#### [Estratto del testo]
L’intervista, lunga più di due ore, è stata spezzettata e messa su internet nel blog di Diego Bianchi, al quale vi rimando per una copertura integrale (mentre in basso trovate un estratto di 5 minuti di cui parliamo). Qui ci occuperemo solo di un tema, quello della difficoltà dell’alleanza fra Pd e Udc (secondo Bianchi) non appena si guarda a temi rilevanti quali i diritti civili delle persone (tra questi, il diritto al matrimonio per tutti) e i temi eticamente sensibili (dalla legge sulla procreazione assistita, all’aborto, all’impiego delle cellule staminali in ricerca, e così via).

Sul matrimonio, la risposta letterale di D’Alema è la seguente, e la suddivido per commentarla con voi: “Il matrimonio, come previsto dalla Costituzione del nostro Paese se non la si cambia, è l’unione fra persone di sesso diverso, finalizzata alla procreazione eccetera, fra l’uomo e la donna, questo dice la Costituzione“.

Queste sono le prime due bugie di D’Alema. Come tutti sanno o dovrebbero sapere, la Costituzione italiana regolamenta l’isituto del matrimonio agli articoli 29, 30 e 31 che potete leggere qui o dove volete sulla rete.

Quindi la Costituzione italiana, se non la si cambia, parla oggi di “coniugi” e “genitori”, non certo di “uomo e donna”. Le persone omosessuali possono essere sia coniugi, una volta sposate, che genitori, dal momento che esistono a oggi circa 100.000 famiglie in Italia formate da una coppia di persone dello stesso sesso con prole, derivanti il più delle volte da unioni precedenti, ma non solo.

La seconda bugia di D’Alema è relativa alla “finalizzazione alla procreazione” del matrimonio. Non è vero nel diritto civile italiano, tant’è che coppie di anziani di sesso diverso si sposano regolarmente in Italia, anche se non possono più procreare. Non è vero nemmeno nel diritto canonico dello Stato del Vaticano, dove se l’impossibilità a procreare è dichiarata da parte di uno dei due coniugi, il matrimonio religioso vale ugualmente. Dunque in questo caso D’Alema non fornisce un buon servizio né come politico italiano, né come vice conte del Vaticano.

#### [Esercizi proposti]
1. Restituisca fedelmente tutto ciò che, nel brano sull'intervista a D'Alema, va da "Queste sono le" giù fino a "volete sulla rete.".
2. Secondo il brano sull'intervista a D'Alema, in quali articoli la Costituzione italiana regolamenta l'istituto del matrimonio?
3. Prosegua il brano sull'intervista a D'Alema a partire dall'ultima frase riportata.

#### [Dati forniti]
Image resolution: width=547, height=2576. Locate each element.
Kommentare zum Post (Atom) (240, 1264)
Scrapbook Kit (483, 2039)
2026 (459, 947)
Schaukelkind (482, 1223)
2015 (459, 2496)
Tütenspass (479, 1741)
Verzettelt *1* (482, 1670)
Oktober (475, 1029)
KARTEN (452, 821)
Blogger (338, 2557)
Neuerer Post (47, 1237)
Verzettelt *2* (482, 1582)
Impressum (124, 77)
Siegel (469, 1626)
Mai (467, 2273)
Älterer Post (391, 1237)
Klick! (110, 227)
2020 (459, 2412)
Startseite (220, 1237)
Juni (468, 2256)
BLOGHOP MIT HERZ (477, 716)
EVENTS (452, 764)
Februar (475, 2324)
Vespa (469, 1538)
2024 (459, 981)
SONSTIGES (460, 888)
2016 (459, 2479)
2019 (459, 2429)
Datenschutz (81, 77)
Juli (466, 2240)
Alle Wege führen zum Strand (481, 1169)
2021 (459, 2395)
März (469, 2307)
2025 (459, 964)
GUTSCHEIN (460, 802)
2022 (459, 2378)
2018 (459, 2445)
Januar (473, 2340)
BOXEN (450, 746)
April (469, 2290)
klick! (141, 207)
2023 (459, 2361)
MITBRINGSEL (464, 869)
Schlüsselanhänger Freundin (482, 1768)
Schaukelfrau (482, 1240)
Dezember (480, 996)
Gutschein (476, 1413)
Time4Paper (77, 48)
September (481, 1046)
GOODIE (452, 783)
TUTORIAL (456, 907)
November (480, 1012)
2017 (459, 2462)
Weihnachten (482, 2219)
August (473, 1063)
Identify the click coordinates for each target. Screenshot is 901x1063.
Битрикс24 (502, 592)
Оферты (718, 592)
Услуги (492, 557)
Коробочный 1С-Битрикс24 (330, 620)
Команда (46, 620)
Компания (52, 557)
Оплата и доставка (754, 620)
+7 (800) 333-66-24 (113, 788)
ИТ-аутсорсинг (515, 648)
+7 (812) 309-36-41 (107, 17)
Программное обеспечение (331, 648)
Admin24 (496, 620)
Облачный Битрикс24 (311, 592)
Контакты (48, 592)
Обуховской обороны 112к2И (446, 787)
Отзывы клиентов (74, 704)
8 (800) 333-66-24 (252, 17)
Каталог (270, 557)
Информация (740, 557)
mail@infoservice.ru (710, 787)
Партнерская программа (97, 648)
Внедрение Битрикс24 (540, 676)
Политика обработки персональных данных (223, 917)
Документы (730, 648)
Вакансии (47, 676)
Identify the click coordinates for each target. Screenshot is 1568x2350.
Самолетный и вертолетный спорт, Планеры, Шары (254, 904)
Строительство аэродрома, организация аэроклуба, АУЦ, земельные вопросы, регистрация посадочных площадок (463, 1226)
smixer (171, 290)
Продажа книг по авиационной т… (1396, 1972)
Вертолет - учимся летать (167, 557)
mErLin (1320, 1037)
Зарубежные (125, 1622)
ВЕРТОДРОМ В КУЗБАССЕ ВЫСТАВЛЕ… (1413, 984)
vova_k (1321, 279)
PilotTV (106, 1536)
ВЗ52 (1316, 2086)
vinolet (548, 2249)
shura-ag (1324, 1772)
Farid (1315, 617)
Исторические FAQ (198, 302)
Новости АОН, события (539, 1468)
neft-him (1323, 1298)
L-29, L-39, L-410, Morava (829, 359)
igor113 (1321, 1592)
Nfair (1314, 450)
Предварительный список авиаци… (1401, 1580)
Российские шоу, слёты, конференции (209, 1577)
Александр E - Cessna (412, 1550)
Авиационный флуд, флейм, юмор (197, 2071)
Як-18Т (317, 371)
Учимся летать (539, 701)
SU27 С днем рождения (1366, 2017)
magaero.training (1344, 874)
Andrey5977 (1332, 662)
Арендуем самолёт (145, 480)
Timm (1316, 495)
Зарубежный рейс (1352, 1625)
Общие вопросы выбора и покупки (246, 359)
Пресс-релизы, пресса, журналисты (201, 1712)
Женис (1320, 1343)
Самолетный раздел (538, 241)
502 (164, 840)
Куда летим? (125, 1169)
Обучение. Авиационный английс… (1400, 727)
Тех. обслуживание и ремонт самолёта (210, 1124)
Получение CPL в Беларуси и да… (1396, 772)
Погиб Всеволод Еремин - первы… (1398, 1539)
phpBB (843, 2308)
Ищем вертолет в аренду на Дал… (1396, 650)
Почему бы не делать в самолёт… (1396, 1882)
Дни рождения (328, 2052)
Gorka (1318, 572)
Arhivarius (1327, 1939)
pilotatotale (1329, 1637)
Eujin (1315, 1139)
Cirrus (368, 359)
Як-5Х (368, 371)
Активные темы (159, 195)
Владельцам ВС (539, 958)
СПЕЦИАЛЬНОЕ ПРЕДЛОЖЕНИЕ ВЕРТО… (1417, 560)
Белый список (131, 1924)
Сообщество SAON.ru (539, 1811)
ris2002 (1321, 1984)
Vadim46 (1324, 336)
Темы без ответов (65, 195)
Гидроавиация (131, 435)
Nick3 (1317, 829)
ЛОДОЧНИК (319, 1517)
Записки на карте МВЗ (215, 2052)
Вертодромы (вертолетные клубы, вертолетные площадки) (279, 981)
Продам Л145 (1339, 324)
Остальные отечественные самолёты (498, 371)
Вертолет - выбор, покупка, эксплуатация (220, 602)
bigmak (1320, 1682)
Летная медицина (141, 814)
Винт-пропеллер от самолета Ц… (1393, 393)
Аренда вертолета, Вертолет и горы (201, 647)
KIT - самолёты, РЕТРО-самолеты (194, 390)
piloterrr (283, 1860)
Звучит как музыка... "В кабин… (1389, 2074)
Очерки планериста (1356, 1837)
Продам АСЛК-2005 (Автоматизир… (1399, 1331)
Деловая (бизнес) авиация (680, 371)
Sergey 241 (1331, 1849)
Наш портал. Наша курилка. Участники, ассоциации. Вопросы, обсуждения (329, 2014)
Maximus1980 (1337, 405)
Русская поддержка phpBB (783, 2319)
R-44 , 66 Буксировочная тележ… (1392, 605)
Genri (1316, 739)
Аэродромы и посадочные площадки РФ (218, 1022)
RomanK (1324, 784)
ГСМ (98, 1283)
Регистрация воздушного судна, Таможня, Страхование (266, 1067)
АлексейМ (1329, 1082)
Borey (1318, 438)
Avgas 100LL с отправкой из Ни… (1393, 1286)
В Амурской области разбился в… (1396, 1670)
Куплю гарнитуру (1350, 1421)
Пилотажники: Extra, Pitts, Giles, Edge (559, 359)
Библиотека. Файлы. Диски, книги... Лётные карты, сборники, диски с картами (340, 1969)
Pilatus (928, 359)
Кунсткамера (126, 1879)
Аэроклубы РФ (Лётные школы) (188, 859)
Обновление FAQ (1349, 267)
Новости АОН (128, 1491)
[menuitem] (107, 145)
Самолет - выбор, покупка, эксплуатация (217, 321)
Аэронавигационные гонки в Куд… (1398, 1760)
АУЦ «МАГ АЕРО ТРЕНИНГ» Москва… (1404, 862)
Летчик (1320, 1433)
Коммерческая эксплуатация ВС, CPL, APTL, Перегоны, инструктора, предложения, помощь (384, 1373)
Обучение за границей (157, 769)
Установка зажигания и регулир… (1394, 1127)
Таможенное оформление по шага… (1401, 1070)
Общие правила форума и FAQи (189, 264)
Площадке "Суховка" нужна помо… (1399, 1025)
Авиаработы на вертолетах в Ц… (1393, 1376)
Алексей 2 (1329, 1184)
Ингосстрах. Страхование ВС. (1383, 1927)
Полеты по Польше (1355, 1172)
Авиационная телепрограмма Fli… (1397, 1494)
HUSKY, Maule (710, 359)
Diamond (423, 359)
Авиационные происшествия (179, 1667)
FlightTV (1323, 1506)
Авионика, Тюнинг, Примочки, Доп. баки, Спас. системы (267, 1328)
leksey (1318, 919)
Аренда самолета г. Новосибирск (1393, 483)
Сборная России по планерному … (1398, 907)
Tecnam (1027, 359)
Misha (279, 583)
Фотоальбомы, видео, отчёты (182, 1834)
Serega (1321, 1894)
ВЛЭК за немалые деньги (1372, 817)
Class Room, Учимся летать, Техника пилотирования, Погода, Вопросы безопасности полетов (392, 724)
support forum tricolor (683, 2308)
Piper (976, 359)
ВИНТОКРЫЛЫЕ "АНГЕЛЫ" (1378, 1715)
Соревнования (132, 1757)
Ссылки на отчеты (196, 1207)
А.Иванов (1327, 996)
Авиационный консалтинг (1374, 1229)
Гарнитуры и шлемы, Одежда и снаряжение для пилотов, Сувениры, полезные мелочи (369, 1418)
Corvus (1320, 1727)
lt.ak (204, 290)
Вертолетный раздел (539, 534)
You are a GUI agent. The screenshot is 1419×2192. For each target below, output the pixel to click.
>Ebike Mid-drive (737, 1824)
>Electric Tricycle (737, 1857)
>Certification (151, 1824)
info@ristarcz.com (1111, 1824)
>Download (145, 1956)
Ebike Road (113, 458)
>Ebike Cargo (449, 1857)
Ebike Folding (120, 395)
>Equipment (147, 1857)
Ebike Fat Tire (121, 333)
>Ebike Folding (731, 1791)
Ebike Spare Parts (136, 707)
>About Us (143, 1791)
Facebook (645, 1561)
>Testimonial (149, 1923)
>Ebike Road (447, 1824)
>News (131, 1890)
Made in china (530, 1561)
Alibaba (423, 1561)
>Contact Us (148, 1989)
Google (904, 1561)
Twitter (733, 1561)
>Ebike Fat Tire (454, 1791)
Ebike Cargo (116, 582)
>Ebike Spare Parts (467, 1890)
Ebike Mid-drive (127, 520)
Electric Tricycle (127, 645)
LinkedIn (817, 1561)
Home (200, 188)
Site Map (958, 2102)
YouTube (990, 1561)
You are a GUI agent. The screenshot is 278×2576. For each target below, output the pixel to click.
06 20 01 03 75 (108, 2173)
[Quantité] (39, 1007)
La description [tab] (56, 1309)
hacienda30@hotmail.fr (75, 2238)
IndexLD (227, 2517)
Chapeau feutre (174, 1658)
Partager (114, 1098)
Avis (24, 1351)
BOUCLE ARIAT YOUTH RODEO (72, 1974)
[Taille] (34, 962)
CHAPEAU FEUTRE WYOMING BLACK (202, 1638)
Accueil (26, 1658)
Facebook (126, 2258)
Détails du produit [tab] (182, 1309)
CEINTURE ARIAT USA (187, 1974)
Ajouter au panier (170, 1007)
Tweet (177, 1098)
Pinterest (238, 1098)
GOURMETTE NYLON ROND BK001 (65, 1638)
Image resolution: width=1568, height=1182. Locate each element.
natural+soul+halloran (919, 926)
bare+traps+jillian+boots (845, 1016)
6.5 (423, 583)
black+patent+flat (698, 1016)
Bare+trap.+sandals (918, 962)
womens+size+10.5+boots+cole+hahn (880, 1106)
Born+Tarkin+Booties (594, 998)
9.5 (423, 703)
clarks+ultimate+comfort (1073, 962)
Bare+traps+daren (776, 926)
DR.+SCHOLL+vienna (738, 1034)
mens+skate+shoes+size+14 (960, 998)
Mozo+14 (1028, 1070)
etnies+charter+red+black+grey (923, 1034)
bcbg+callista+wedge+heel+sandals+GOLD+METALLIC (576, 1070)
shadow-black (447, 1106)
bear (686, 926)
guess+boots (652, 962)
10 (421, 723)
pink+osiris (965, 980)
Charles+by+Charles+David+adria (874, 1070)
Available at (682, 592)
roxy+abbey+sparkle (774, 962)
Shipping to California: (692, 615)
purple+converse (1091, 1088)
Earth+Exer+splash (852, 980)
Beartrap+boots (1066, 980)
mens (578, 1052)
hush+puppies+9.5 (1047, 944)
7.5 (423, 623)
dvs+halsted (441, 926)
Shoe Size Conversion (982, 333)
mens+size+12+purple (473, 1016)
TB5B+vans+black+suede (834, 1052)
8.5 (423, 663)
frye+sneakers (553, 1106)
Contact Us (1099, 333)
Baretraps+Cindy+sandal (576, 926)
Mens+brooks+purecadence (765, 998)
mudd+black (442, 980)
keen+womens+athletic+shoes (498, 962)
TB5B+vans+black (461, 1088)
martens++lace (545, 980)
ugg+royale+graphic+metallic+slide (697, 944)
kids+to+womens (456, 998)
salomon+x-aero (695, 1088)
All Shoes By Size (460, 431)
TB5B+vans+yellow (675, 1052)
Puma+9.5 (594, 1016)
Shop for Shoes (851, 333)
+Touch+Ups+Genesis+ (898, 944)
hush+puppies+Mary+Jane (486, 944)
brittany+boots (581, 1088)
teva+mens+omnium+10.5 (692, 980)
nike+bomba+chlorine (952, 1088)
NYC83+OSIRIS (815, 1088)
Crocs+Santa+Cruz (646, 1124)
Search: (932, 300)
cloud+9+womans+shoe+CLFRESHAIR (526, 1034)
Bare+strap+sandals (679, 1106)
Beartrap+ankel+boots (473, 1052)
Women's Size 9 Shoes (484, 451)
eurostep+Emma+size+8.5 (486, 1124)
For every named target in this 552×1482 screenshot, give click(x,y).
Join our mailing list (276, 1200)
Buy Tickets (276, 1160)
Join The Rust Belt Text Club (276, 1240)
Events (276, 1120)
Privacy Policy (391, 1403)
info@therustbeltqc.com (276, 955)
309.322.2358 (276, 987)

#### [Soluzioni numerate]
1.
Queste sono le prime due bugie di D’Alema. Come tutti sanno o dovrebbero sapere, la Costituzione italiana regolamenta l’isituto del matrimonio agli articoli 29, 30 e 31 che potete leggere qui o dove volete sulla rete.

2. Agli articoli 29, 30 e 31.

3.
Ecco su cosa altro ha mentito D’Alema: “Le organizzazioni serie degli omosessuali italiani non hanno mai rivendicato di poter andarsi a sposare in chiesa eccetera. Hanno posto un problema diverso: che vengano riconosciuti i diritti delle persone che si uniscono, tra cui il diritto all’eredità, all’assistenza, perché due persone che convivono hanno diritto a vedere riconosciuta e tutelata questa loro condizione.

Questa è la terza bugia. Anzitutto perché non esiste alcuna autorità che possa, in Italia, distinguere fra “organizzazioni serie” [degli omosessuali italiani o di qualunque altra categoria] e organizzazioni non serie. Secondo, perché nel variegato mondo associativo gay italiano, la richiesta di matrimonio per tutti è veramente molto diffusa, al punto che perfino gli omosessuali del Pd rivendicano questo diritto, e non altro. Ma nel PD rivendicano il diritto al matrimonio per tutti anche i seguaci di Ignazio Marino (circa il 15% del partito), incluso il vice-presidente del partito, Scalfarotto. On. D’Alema, sono tutti “non seri” questi suoi compagni di partito? Di certo le vostre posizioni sono inconciliabili politicamente.

La cosa più grave D’Alema la dice alla fine: “Siccome una parte importante del nostro paese ritiene che il matrimonio è un sacramento, io penso che il sentimento di questi italiani vada rispettato, ed è possibile rispettarlo senza comprimere i diritti delle persone omosessuali che devono essere riconosciuti. Cioè in definitiva è possibile trovare un compromesso ragionevole“.

Al di là del fatto che il “compromesso ragionevole” sarebbe per D’Alema quello di non riconoscere alle coppie dello stesso sesso il diritto al matrimonio (ma un istituto apposito con molti meno diritti), ragionando così, in Italia l’aborto e il divorzio dovrebbero essere ancora illegali. Perché è assolutamente vero che per una parte importante (ma: minoritaria, si aggiunge qui) degli italiani il matrimonio è un sacramento. E quelli che lo ritengono un sacramento non concepiscono la possibilità del divorzio, né dell’aborto. Le democrazie occidentali hanno stabilito che il credo religioso di qualcuno non può limitare il diritto civile di altri. Massimo D’Alema ancora non l’ha capito.